Scientists have developed a way to sterilise medical equipment without the need to use toxic chemicals.

The technique may also help in decontamination of biological warfare agents.

It makes use of the latest technology to create a 'cold plasma' which works at room temperature and at normal atmospheric pressure to kill off bacteria.

A plasma is a potent collection of electrically charged particles such as electrons, and non-charged particles, such as radicals.

E. coli
E. coli before plasma treatment

It is usually created by super-heating a gas, and is referred to by some physicists as the fourth state of matter, the other three being solid, liquid and gas.

However, most plasmas at atmospheric pressure are thousands of degrees centigrade, and so are impractical for everyday use.

Researchers from Old Dominion University in Norfolk, Virginia, and the University of California in San Diego, have developed a way to solve this problem.
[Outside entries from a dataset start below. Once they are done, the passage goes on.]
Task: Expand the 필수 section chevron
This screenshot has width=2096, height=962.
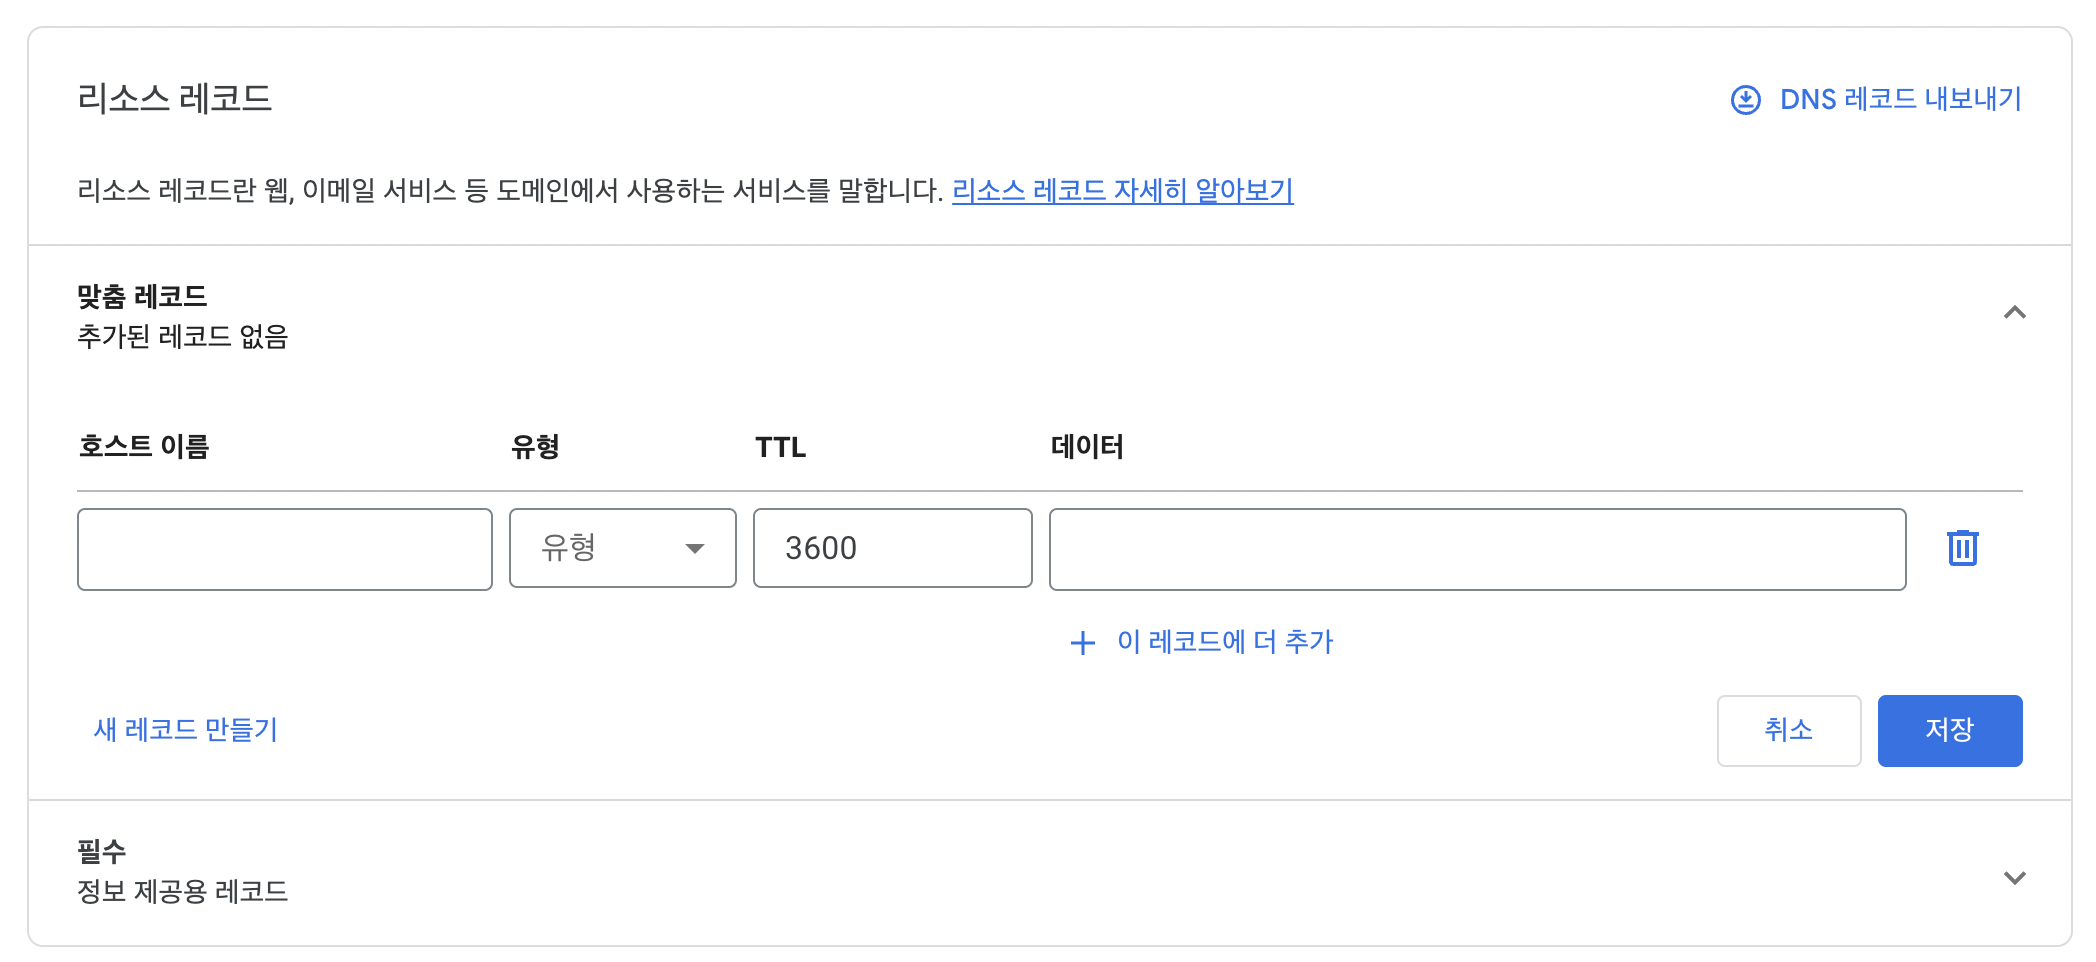Action: tap(2014, 878)
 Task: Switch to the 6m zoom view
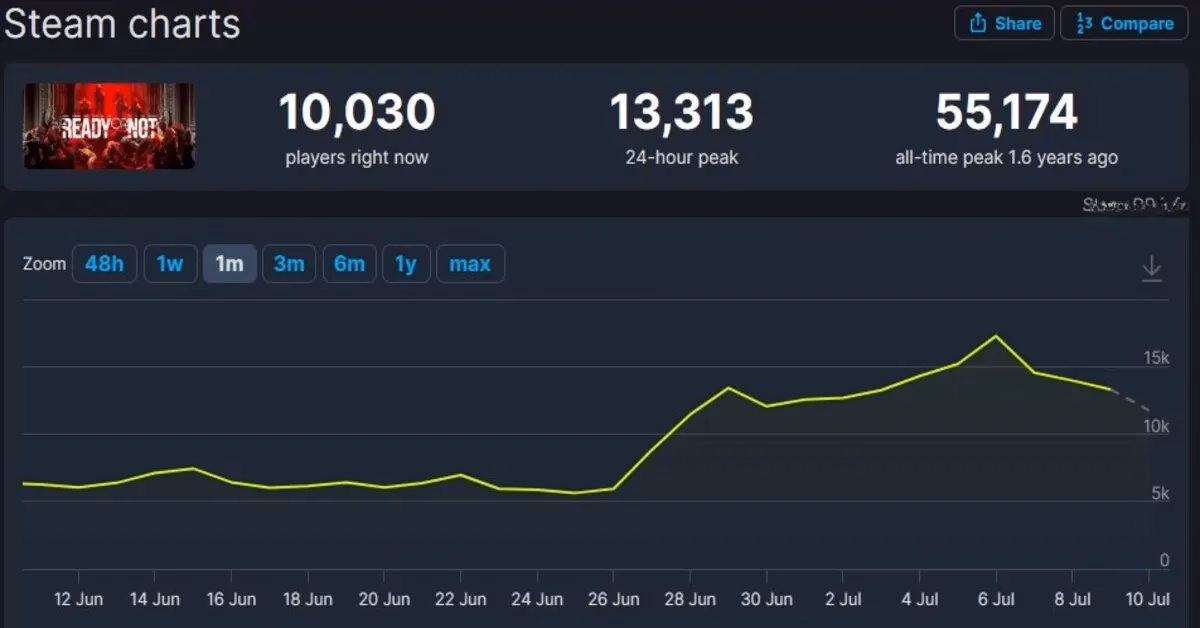point(349,263)
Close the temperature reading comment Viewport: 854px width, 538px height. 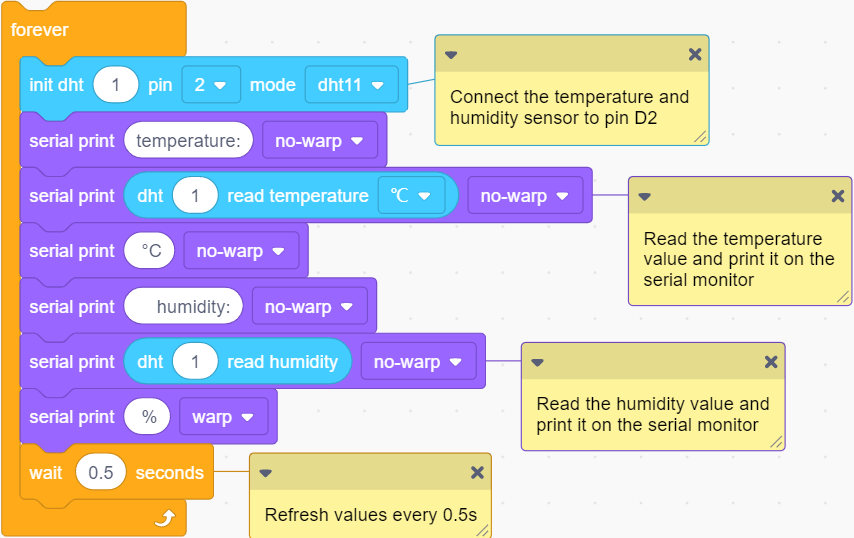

They created a 'cold plasma' by injecting a mixture of helium and oxygen into the gap between two electrodes supplied with a small amount of power.

Bacteria killed

They then found that exposure to the plasma killed two types of bacteria - Bacillus subtilis, which is similar to anthrax, and Escherichia coli, responsible for cases of food poisoning.

E. coli
Damaged E. coli following treatment

The researchers believe the plasma may also kill more dangerous types of bacteria and viruses.
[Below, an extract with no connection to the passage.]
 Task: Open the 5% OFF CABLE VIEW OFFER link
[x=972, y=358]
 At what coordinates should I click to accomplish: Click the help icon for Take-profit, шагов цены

Although viruses have a different structure from bacteria, they would also become damaged by the charged particles.

Researcher Dr Mounir Laroussi said: "The use of cold plasma to sterilise heat-sensitive reusable medical tools in a rapid, safe, and effective way is bound to replace the present method which uses a toxic gas, ethylene oxide.

"Plasma is also being seriously considered for the decontamination of biological warfare agents."

Using plasmas to sterilise food packaging would also give the food a longer shelf life than at present.

The same technique could also be used on spacecraft leaving Earth to avoid transporting micro-organisms from Earth to other planets or moons.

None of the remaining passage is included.